* _PROBLEM_:
Copy the following entries verbatim, reproducing every line as it appears.

* _DATA ROWS_:
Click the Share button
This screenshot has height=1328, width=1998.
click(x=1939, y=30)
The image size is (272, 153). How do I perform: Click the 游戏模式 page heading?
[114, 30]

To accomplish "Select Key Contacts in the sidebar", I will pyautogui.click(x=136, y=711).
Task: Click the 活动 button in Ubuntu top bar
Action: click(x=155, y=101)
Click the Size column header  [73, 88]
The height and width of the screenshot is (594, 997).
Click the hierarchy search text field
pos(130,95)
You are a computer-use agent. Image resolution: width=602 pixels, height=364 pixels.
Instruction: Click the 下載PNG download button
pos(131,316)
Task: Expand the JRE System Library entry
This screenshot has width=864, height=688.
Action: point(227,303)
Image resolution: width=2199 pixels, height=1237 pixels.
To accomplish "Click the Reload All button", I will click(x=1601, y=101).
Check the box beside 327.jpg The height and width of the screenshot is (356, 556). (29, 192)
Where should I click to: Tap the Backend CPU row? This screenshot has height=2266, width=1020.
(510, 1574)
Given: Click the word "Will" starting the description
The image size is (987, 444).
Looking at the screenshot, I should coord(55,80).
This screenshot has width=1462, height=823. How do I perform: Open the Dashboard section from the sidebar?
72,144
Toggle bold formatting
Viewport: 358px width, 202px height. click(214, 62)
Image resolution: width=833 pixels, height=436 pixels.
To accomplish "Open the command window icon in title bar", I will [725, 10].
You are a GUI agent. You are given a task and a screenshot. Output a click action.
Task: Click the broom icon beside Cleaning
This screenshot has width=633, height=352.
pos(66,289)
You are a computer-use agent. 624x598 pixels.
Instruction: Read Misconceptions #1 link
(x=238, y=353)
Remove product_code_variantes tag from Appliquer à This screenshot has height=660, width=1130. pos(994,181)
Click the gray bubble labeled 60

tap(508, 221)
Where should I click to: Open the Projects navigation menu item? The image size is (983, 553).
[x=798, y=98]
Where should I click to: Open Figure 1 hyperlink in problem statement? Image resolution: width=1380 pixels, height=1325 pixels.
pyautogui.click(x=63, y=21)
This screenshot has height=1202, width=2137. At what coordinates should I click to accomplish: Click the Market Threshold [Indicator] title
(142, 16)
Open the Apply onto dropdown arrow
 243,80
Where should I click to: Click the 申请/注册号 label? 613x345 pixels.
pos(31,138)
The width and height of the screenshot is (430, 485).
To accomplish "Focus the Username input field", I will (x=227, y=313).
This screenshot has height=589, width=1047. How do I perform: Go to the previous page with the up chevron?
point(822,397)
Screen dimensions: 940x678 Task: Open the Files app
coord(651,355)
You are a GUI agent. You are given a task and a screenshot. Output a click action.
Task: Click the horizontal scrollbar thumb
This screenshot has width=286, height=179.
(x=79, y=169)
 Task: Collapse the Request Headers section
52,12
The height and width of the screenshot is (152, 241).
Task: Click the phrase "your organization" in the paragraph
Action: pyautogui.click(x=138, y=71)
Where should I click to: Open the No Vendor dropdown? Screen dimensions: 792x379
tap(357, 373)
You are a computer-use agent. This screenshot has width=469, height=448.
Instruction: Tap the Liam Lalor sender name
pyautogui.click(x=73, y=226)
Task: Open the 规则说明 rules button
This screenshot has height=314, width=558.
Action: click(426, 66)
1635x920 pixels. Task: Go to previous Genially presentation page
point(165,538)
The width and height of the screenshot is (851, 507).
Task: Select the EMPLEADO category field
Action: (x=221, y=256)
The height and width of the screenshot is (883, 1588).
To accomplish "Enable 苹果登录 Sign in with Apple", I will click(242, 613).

* _EXERCISE OUTPUT_:
Click the Share button
This screenshot has height=1328, width=1998.
click(x=1939, y=30)
The image size is (272, 153). How do I perform: Click the 游戏模式 page heading?
[114, 30]

To accomplish "Select Key Contacts in the sidebar", I will pyautogui.click(x=136, y=711).
Task: Click the 活动 button in Ubuntu top bar
Action: click(x=155, y=101)
Click the Size column header  [73, 88]
The height and width of the screenshot is (594, 997).
Click the hierarchy search text field
pos(130,95)
You are a computer-use agent. Image resolution: width=602 pixels, height=364 pixels.
Instruction: Click the 下載PNG download button
pos(131,316)
Task: Expand the JRE System Library entry
This screenshot has width=864, height=688.
Action: point(227,303)
Image resolution: width=2199 pixels, height=1237 pixels.
To accomplish "Click the Reload All button", I will click(x=1601, y=101).
Check the box beside 327.jpg The height and width of the screenshot is (356, 556). (29, 192)
Where should I click to: Tap the Backend CPU row? This screenshot has height=2266, width=1020.
(510, 1574)
Given: Click the word "Will" starting the description
The image size is (987, 444).
Looking at the screenshot, I should coord(55,80).
This screenshot has width=1462, height=823. How do I perform: Open the Dashboard section from the sidebar?
72,144
Toggle bold formatting
Viewport: 358px width, 202px height. click(214, 62)
Image resolution: width=833 pixels, height=436 pixels.
To accomplish "Open the command window icon in title bar", I will [725, 10].
You are a GUI agent. You are given a task and a screenshot. Output a click action.
Task: Click the broom icon beside Cleaning
This screenshot has width=633, height=352.
pos(66,289)
You are a computer-use agent. 624x598 pixels.
Instruction: Read Misconceptions #1 link
(x=238, y=353)
Remove product_code_variantes tag from Appliquer à This screenshot has height=660, width=1130. pos(994,181)
Click the gray bubble labeled 60

tap(508, 221)
Where should I click to: Open the Projects navigation menu item? The image size is (983, 553).
[x=798, y=98]
Where should I click to: Open Figure 1 hyperlink in problem statement? Image resolution: width=1380 pixels, height=1325 pixels.
pyautogui.click(x=63, y=21)
This screenshot has height=1202, width=2137. At what coordinates should I click to accomplish: Click the Market Threshold [Indicator] title
(142, 16)
Open the Apply onto dropdown arrow
 243,80
Where should I click to: Click the 申请/注册号 label? 613x345 pixels.
pos(31,138)
The width and height of the screenshot is (430, 485).
To accomplish "Focus the Username input field", I will (x=227, y=313).
This screenshot has height=589, width=1047. How do I perform: Go to the previous page with the up chevron?
point(822,397)
Screen dimensions: 940x678 Task: Open the Files app
coord(651,355)
You are a GUI agent. You are given a task and a screenshot. Output a click action.
Task: Click the horizontal scrollbar thumb
This screenshot has width=286, height=179.
(x=79, y=169)
 Task: Collapse the Request Headers section
52,12
The height and width of the screenshot is (152, 241).
Task: Click the phrase "your organization" in the paragraph
Action: pyautogui.click(x=138, y=71)
Where should I click to: Open the No Vendor dropdown? Screen dimensions: 792x379
tap(357, 373)
You are a computer-use agent. This screenshot has width=469, height=448.
Instruction: Tap the Liam Lalor sender name
pyautogui.click(x=73, y=226)
Task: Open the 规则说明 rules button
This screenshot has height=314, width=558.
Action: click(426, 66)
1635x920 pixels. Task: Go to previous Genially presentation page
point(165,538)
The width and height of the screenshot is (851, 507).
Task: Select the EMPLEADO category field
Action: (x=221, y=256)
The height and width of the screenshot is (883, 1588).
To accomplish "Enable 苹果登录 Sign in with Apple", I will click(242, 613).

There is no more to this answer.